It’s Fred Graver’s job to make time-shifting your programming with a DVR feel like missing out on an experience. Luckily, his previous gigs provided a crash course in immediacy. As a former writer for the Late Show with David Letterman, he learned how to make a crowd respond to jokes. As the creator of Best Week Ever on VH1, he successfully brought an Internet news sensibility to TV. But since joining Twitter last summer, he’s become more interested in turning the microblogging platform into TV’s extra dimension.
Events like the Academy Awards and the Super Bowl have gotten a boost from the viewer engagement Twitter offers, and weekly scripted shows are starting to take advantage of the added interactivity as well. Graver often meets with show runners and executives long before airtime, dreaming up new ways to reward viewers for their second screen usage. Below, some of his advice for how producers can get their viewers to become Twitter evangelists for their favorite shows.
Any viewer or anybody else who wants to talk about a show that much is often as insightful as someone who loves the show. The people hate-watching are more inclined to tweet and talk and stir the pot than people who are passively just watching and enjoying it. It’s like opening up a carton of milk and asking someone to smell it.
I met with the people at Showtime a while ago, and I am a huge fan of their programming. We spend a lot of time before we get to a network watching their shows and preparing some thoughts. There’s one show I don’t like, but still watch, though, and I had to ask, ‘Why is Californication still on the air?’ The executive then proceeded to tell me which shows she hate-watched. I think they’re basically thinking, Bring it on.
It’s a cool trick to live-tweet, or interact with the audience on-screen some other way during prerecorded shows. What we’re aiming toward is, if you know that a new hashtag has sprung up, you can splash it up on the screen, which is a way of saying, “Yeah, we get it. We know what you’re saying.” On the show Workaholics, for instance, there was a recent episode where the lead characters discovered a new verb, lording, and kept using it a lot. Comedy Central put up the lording hashtag coinciding with the first time it was used. Or you can also flash a hashtag before a big moment on Glee, like a breakup.
An example I love is from last year at the BET awards. Jay-Z came out in this gray suit, white shirt, and a bowtie, and within minutes #Peewee started trending. Audiences know at this point to make their own hashtags. You just have to catch them and put them on screen, or anticipate them.
A&E “gamified” Twitter during the most recent Duck Dynasty premiere by giving fans a lot to respond to within the show on Twitter. For example, whenever one of the main characters, Si, held up a sign with his catchphrase (“Hey”), the first person to tweet his other catchphrase (#Jack) won a prize.
The celebrity retweet is the new autograph. It used to be if you got an autograph from a celebrity, you were a fan for life; now if you get a retweet from a celebrity, you’d jump off a bridge for them.

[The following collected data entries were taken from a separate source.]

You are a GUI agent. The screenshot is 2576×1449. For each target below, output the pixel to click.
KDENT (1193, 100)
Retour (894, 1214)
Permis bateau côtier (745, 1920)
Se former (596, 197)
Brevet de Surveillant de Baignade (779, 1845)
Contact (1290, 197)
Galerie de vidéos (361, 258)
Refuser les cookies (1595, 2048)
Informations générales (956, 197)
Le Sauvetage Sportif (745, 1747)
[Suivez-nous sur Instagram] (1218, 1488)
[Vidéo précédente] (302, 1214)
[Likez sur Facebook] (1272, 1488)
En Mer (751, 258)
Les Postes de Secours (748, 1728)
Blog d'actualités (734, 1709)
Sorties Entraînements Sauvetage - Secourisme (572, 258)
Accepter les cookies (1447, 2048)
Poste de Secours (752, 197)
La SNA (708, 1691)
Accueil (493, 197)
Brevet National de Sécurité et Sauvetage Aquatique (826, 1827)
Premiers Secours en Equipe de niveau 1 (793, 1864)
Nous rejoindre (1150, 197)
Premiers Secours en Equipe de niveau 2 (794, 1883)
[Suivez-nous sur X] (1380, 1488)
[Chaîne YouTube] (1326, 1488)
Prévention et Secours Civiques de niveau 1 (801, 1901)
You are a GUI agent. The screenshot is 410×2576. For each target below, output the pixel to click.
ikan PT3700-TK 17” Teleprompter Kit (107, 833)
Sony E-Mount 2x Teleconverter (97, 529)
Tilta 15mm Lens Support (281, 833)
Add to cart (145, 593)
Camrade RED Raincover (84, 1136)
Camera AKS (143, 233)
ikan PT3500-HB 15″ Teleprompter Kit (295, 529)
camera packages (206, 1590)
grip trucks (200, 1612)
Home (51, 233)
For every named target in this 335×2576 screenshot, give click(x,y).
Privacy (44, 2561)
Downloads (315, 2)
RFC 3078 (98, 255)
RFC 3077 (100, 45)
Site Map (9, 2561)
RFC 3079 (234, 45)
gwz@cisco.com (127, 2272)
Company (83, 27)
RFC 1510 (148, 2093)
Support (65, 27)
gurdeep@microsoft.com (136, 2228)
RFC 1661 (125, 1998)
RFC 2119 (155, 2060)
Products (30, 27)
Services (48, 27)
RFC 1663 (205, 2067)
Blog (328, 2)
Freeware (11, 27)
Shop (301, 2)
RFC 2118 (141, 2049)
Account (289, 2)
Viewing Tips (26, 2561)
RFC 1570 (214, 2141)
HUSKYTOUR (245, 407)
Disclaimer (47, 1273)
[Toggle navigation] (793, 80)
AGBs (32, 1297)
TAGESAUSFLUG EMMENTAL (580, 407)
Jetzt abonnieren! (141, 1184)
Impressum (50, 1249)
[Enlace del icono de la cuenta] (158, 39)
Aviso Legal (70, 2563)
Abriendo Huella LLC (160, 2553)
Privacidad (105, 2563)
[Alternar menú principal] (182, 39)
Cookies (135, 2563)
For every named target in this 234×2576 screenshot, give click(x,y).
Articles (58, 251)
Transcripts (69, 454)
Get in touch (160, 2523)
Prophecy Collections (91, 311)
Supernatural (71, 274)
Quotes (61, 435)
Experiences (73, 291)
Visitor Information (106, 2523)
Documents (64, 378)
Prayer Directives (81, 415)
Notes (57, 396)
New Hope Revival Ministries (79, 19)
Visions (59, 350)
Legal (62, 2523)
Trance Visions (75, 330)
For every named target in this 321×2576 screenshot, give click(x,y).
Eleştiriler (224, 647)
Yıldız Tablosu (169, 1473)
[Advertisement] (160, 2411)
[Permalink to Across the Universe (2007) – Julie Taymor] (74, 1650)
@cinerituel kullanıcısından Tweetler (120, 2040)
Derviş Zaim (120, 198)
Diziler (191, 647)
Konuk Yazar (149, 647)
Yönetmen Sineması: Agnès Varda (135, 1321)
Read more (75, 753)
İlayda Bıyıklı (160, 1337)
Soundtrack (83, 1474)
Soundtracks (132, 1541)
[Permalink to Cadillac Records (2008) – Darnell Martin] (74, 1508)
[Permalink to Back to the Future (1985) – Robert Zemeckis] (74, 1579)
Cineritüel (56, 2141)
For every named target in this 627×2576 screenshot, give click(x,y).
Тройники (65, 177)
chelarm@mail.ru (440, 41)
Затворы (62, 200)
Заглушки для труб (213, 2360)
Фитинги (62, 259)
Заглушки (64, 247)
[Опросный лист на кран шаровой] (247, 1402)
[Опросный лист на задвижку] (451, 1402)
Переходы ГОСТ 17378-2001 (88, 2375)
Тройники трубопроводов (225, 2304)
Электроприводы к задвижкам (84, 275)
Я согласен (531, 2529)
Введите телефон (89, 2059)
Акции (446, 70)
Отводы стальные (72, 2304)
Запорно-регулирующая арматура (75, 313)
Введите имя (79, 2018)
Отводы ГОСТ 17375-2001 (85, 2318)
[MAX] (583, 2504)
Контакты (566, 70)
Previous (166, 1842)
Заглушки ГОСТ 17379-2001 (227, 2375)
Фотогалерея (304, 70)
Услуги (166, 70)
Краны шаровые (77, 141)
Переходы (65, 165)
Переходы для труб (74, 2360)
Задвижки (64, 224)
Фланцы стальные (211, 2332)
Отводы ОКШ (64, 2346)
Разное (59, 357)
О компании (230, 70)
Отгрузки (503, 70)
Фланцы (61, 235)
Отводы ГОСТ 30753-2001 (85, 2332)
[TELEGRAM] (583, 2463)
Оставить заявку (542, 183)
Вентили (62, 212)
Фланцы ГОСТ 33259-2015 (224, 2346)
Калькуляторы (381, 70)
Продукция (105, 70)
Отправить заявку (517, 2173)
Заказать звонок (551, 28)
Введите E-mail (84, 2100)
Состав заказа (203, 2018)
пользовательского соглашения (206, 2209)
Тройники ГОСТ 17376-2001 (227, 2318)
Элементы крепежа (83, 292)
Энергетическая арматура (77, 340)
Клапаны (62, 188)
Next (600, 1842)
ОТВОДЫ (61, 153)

Obviously, having your tweet appear on TV is a big deal, but in general, the bigger-picture reward for the audience is to somehow be able to affect the show. How they vote on Celebrity Apprentice or The Voice—you kind of have to reflect the second-screen experience back at them. Everything from tweets per minute to showing heat maps around the country. ESPN has been working with word clouds based on who’s been talking about this topic. It’s important to look for new ways of reflecting how the audience is talking about something or assuring the audience you’re listening to them.